Ein Leben mit der Stadtkapelle
Giengener Köpfe (105) Mit 84 Jahren ist Eberhard Häring der älteste Musiker der Stadtkapelle. Der Saxofonist feiert nächstes Jahr Jubiläum und will sich dann allmählich zurückziehen.
Eberhard Häring ist 84 Jahre alt und ein überzeugter Liebhaber der Musik. Er spielt seit nahezu 70 Jahren im Musikverein.
Ein Leben ohne Musik? Für Eberhard Häring kaum vorstellbar. Der 84-jährige Saxofonist und Klarinettist betrat 1951 im Jugendblasorchester, das damals noch Jugendkapelle hieß, die aktive Bühne – und stellte seinen ersten Rekord auf. Bis 1980 gehörte er der Jugendkapelle an, so lange wie kein anderer Giengener Musiker. Ab 1973 war er zudem fester Bestandteil der Stadtkapelle.
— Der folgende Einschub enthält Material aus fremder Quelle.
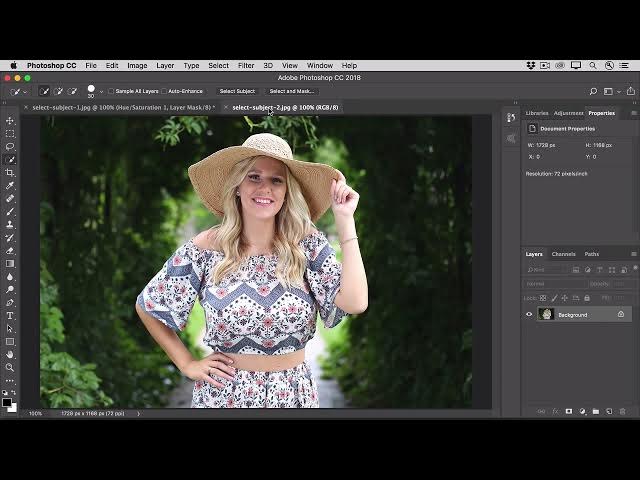Select the Move tool
The width and height of the screenshot is (640, 480).
(x=10, y=120)
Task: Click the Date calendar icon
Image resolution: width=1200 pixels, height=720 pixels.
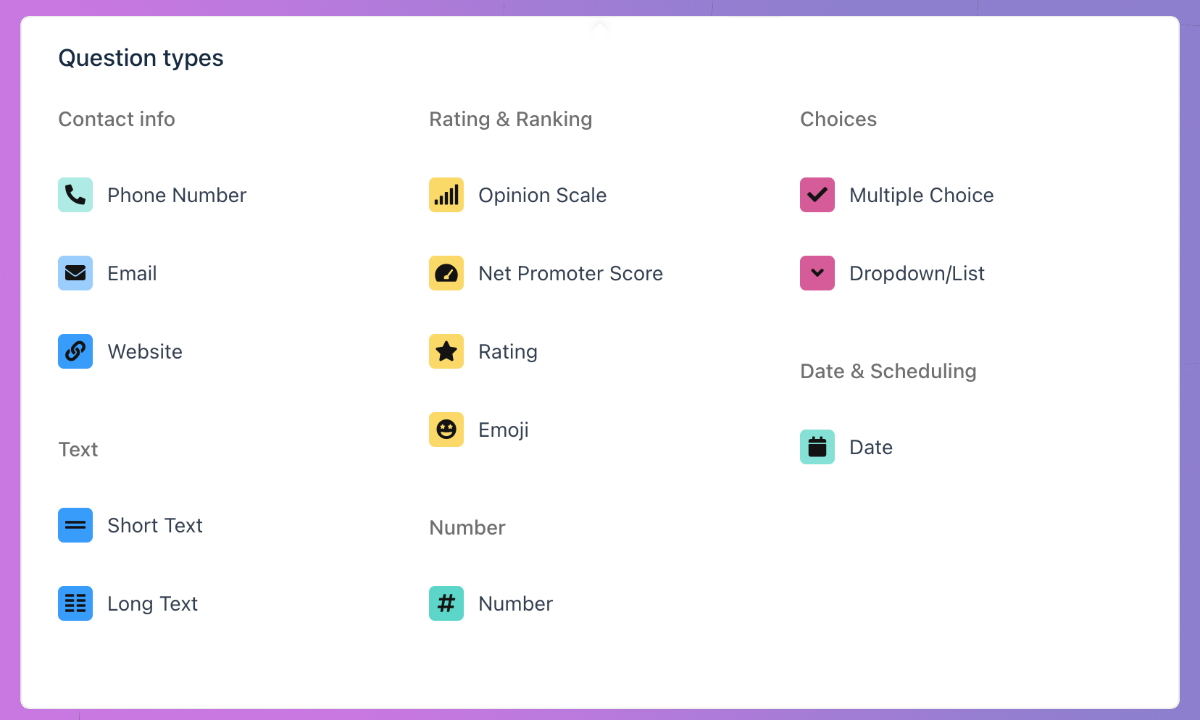Action: pos(817,447)
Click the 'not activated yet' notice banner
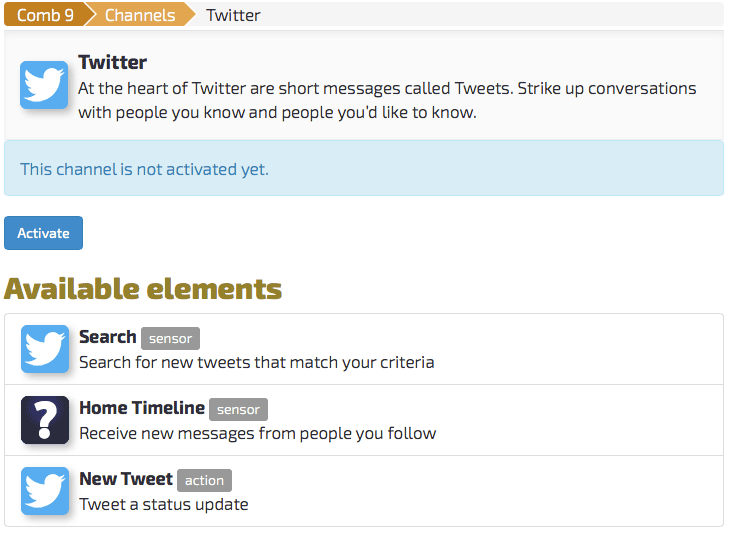Viewport: 729px width, 536px height. click(x=364, y=168)
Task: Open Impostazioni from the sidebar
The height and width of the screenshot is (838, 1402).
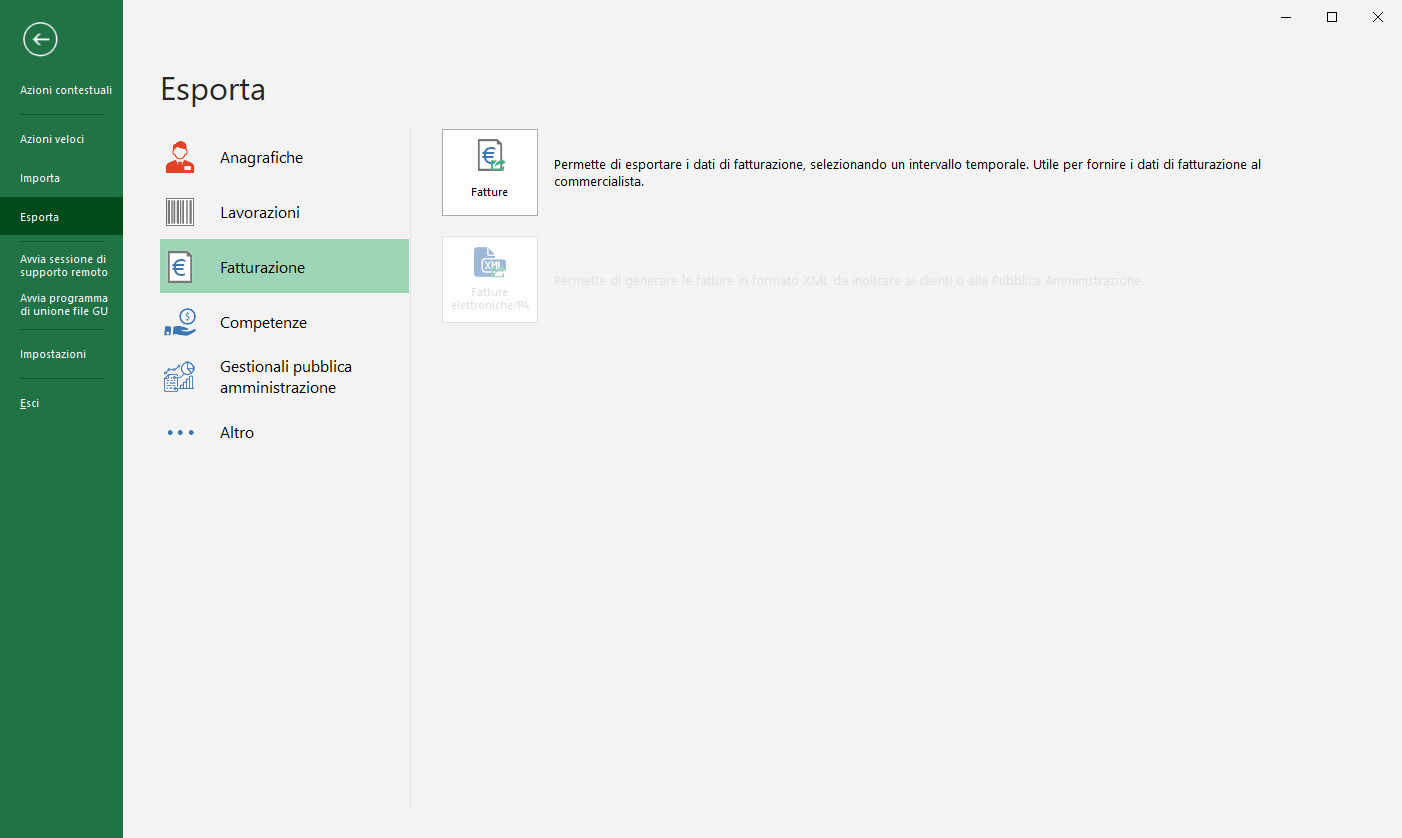Action: (53, 354)
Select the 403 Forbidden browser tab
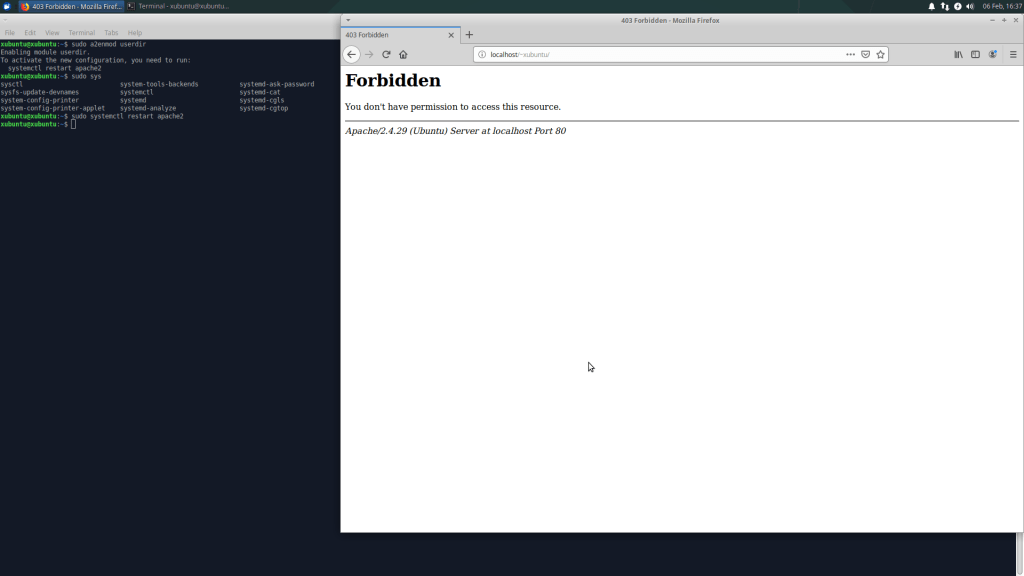 click(x=390, y=35)
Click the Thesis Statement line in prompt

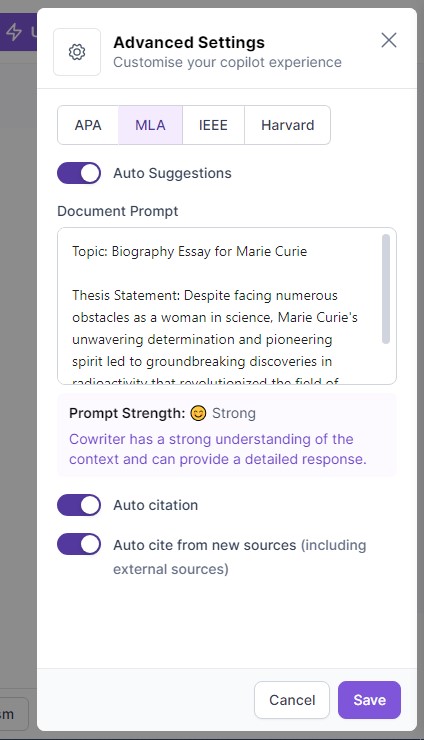click(204, 295)
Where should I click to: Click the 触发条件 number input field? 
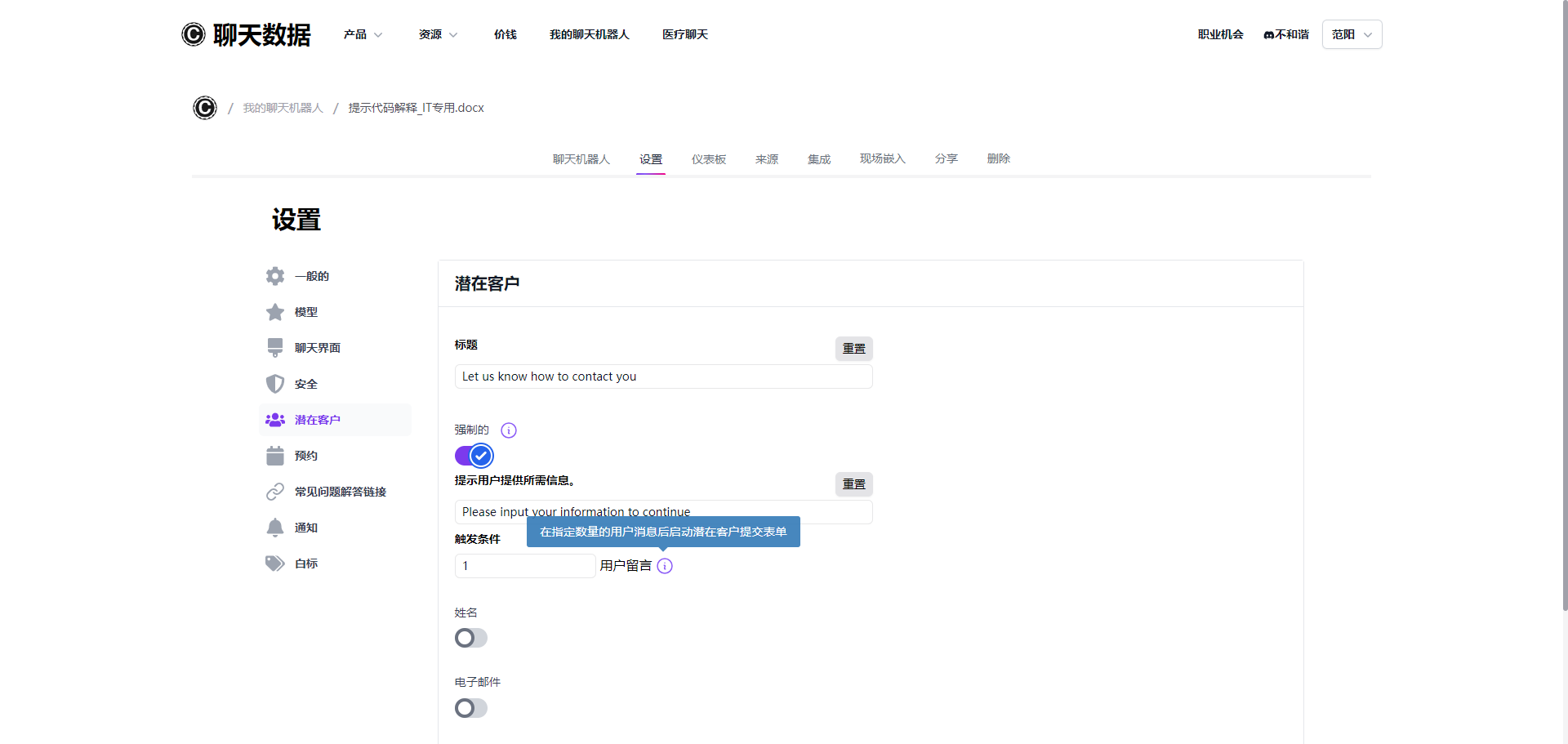click(524, 566)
Häring wirkte in mehreren Bigbands mit, zuletzt im Bläserkraftwerk des Giengener Musikvereins, spielte in einem Jugendtanzorchester und ist bis heute in einer Senioren-formation unter dem Titel „Die kleine Blaskapelle“, die er in Nattheim mitbegründete, federführend tätig.
Schulfreund war schuld
Über einen Schulfreund sei er als 15-Jähriger zur Musikschule gestoßen. „Ich bin da reingerutscht, und es hat einfach Spaß gemacht“, erinnert sich Häring, der aus Berlin stammt und 1944 mit Mutter und fünf Geschwistern nach Giengen kam. Franz Bucher war damals sein Lehrer, ein „sehr temperamentvoller Mann“, bei dem auch mal eine Trompete zu Bruch gegangen sei.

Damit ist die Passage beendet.